Records from a collection:
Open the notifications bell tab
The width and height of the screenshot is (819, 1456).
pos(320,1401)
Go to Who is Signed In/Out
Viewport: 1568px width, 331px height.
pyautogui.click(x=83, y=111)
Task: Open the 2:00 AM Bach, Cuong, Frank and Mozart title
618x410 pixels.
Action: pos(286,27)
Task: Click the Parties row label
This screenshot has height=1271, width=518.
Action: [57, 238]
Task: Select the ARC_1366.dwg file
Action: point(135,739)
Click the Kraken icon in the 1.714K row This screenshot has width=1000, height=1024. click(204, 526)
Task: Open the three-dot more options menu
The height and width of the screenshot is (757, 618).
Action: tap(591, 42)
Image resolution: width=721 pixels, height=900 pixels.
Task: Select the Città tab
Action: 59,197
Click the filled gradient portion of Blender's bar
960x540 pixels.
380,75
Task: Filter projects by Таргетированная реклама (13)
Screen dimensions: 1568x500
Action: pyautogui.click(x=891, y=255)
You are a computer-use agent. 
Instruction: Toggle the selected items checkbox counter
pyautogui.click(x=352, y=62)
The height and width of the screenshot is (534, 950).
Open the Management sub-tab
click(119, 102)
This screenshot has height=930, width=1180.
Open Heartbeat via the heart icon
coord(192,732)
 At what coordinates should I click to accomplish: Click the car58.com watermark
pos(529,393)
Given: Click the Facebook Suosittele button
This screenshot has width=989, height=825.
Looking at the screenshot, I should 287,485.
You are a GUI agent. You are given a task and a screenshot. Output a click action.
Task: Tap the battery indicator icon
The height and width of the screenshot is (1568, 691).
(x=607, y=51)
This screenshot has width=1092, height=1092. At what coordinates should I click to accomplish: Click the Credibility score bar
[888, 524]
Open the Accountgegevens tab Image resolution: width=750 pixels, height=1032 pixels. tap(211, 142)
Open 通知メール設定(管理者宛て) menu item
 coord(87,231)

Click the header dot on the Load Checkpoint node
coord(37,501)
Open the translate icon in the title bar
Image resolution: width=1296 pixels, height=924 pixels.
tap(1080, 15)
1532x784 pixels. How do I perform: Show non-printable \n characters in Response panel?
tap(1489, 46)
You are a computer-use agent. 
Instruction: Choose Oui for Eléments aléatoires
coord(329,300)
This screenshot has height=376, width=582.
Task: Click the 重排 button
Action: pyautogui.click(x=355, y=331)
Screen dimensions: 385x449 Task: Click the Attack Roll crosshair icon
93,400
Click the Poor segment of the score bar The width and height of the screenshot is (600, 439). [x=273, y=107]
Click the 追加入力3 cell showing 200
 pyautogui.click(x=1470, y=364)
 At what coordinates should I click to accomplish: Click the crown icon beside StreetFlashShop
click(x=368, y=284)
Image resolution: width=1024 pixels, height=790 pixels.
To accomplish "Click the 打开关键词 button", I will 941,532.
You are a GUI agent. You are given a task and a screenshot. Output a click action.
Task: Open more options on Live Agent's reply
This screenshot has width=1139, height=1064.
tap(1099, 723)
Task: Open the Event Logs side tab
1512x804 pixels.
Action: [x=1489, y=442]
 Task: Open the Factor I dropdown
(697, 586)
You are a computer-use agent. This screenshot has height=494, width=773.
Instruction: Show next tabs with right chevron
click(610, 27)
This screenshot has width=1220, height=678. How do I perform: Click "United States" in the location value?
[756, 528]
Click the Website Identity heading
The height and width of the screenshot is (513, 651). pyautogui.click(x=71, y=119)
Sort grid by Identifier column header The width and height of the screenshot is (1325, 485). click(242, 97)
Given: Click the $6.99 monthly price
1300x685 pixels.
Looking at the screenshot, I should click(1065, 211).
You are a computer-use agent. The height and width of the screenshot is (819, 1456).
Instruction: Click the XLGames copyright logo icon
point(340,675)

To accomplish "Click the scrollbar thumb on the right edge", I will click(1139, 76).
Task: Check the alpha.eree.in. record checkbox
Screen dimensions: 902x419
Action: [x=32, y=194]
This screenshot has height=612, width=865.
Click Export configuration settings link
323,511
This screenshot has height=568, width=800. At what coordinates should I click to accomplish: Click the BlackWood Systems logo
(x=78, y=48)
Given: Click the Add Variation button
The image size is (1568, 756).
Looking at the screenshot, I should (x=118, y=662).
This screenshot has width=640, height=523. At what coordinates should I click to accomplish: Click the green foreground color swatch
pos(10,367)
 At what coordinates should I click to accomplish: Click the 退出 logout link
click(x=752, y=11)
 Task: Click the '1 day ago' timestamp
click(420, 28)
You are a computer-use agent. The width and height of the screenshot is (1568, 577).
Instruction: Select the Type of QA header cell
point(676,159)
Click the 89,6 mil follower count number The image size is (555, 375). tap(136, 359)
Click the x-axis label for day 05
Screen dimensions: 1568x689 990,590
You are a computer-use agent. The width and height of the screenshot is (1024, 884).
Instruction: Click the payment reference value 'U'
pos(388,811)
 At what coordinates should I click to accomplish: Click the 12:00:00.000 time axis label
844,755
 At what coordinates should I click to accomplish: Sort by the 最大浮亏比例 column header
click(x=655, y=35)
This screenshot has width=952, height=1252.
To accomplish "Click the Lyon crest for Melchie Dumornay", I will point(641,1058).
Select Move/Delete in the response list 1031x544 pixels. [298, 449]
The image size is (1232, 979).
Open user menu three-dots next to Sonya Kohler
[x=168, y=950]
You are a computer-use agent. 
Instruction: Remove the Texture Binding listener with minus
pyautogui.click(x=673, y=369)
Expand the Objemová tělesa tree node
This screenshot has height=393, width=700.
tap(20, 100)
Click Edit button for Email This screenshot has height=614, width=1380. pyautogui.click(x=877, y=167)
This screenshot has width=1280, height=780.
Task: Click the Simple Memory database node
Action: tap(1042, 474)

[Required action]
Copy out each entry above with no deviation.

[Written answer]
Open the notifications bell tab
The width and height of the screenshot is (819, 1456).
pos(320,1401)
Go to Who is Signed In/Out
Viewport: 1568px width, 331px height.
pyautogui.click(x=83, y=111)
Task: Open the 2:00 AM Bach, Cuong, Frank and Mozart title
618x410 pixels.
Action: pos(286,27)
Task: Click the Parties row label
This screenshot has height=1271, width=518.
Action: [57, 238]
Task: Select the ARC_1366.dwg file
Action: point(135,739)
Click the Kraken icon in the 1.714K row This screenshot has width=1000, height=1024. click(204, 526)
Task: Open the three-dot more options menu
The height and width of the screenshot is (757, 618).
Action: tap(591, 42)
Image resolution: width=721 pixels, height=900 pixels.
Task: Select the Città tab
Action: 59,197
Click the filled gradient portion of Blender's bar
960x540 pixels.
380,75
Task: Filter projects by Таргетированная реклама (13)
Screen dimensions: 1568x500
Action: pyautogui.click(x=891, y=255)
You are a computer-use agent. 
Instruction: Toggle the selected items checkbox counter
pyautogui.click(x=352, y=62)
The height and width of the screenshot is (534, 950).
Open the Management sub-tab
click(119, 102)
This screenshot has height=930, width=1180.
Open Heartbeat via the heart icon
coord(192,732)
 At what coordinates should I click to accomplish: Click the car58.com watermark
pos(529,393)
Given: Click the Facebook Suosittele button
This screenshot has width=989, height=825.
Looking at the screenshot, I should 287,485.
You are a GUI agent. You are given a task and a screenshot. Output a click action.
Task: Tap the battery indicator icon
The height and width of the screenshot is (1568, 691).
(x=607, y=51)
This screenshot has width=1092, height=1092. At what coordinates should I click to accomplish: Click the Credibility score bar
[888, 524]
Open the Accountgegevens tab Image resolution: width=750 pixels, height=1032 pixels. tap(211, 142)
Open 通知メール設定(管理者宛て) menu item
 coord(87,231)

Click the header dot on the Load Checkpoint node
coord(37,501)
Open the translate icon in the title bar
Image resolution: width=1296 pixels, height=924 pixels.
tap(1080, 15)
1532x784 pixels. How do I perform: Show non-printable \n characters in Response panel?
tap(1489, 46)
You are a computer-use agent. 
Instruction: Choose Oui for Eléments aléatoires
coord(329,300)
This screenshot has height=376, width=582.
Task: Click the 重排 button
Action: pyautogui.click(x=355, y=331)
Screen dimensions: 385x449 Task: Click the Attack Roll crosshair icon
93,400
Click the Poor segment of the score bar The width and height of the screenshot is (600, 439). [x=273, y=107]
Click the 追加入力3 cell showing 200
 pyautogui.click(x=1470, y=364)
 At what coordinates should I click to accomplish: Click the crown icon beside StreetFlashShop
click(x=368, y=284)
Image resolution: width=1024 pixels, height=790 pixels.
To accomplish "Click the 打开关键词 button", I will 941,532.
You are a GUI agent. You are given a task and a screenshot. Output a click action.
Task: Open more options on Live Agent's reply
This screenshot has width=1139, height=1064.
tap(1099, 723)
Task: Open the Event Logs side tab
1512x804 pixels.
Action: [x=1489, y=442]
 Task: Open the Factor I dropdown
(697, 586)
You are a computer-use agent. This screenshot has height=494, width=773.
Instruction: Show next tabs with right chevron
click(610, 27)
This screenshot has width=1220, height=678. How do I perform: Click "United States" in the location value?
[756, 528]
Click the Website Identity heading
The height and width of the screenshot is (513, 651). pyautogui.click(x=71, y=119)
Sort grid by Identifier column header The width and height of the screenshot is (1325, 485). click(242, 97)
Given: Click the $6.99 monthly price
1300x685 pixels.
Looking at the screenshot, I should click(1065, 211).
You are a computer-use agent. The height and width of the screenshot is (819, 1456).
Instruction: Click the XLGames copyright logo icon
point(340,675)

To accomplish "Click the scrollbar thumb on the right edge", I will click(1139, 76).
Task: Check the alpha.eree.in. record checkbox
Screen dimensions: 902x419
Action: [x=32, y=194]
This screenshot has height=612, width=865.
Click Export configuration settings link
323,511
This screenshot has height=568, width=800. At what coordinates should I click to accomplish: Click the BlackWood Systems logo
(x=78, y=48)
Given: Click the Add Variation button
The image size is (1568, 756).
Looking at the screenshot, I should (x=118, y=662).
This screenshot has width=640, height=523. At what coordinates should I click to accomplish: Click the green foreground color swatch
pos(10,367)
 At what coordinates should I click to accomplish: Click the 退出 logout link
click(x=752, y=11)
 Task: Click the '1 day ago' timestamp
click(420, 28)
You are a computer-use agent. The width and height of the screenshot is (1568, 577).
Instruction: Select the Type of QA header cell
point(676,159)
Click the 89,6 mil follower count number The image size is (555, 375). tap(136, 359)
Click the x-axis label for day 05
Screen dimensions: 1568x689 990,590
You are a computer-use agent. The width and height of the screenshot is (1024, 884).
Instruction: Click the payment reference value 'U'
pos(388,811)
 At what coordinates should I click to accomplish: Click the 12:00:00.000 time axis label
844,755
 At what coordinates should I click to accomplish: Sort by the 最大浮亏比例 column header
click(x=655, y=35)
This screenshot has width=952, height=1252.
To accomplish "Click the Lyon crest for Melchie Dumornay", I will point(641,1058).
Select Move/Delete in the response list 1031x544 pixels. [298, 449]
The image size is (1232, 979).
Open user menu three-dots next to Sonya Kohler
[x=168, y=950]
You are a computer-use agent. 
Instruction: Remove the Texture Binding listener with minus
pyautogui.click(x=673, y=369)
Expand the Objemová tělesa tree node
This screenshot has height=393, width=700.
tap(20, 100)
Click Edit button for Email This screenshot has height=614, width=1380. pyautogui.click(x=877, y=167)
This screenshot has width=1280, height=780.
Task: Click the Simple Memory database node
Action: tap(1042, 474)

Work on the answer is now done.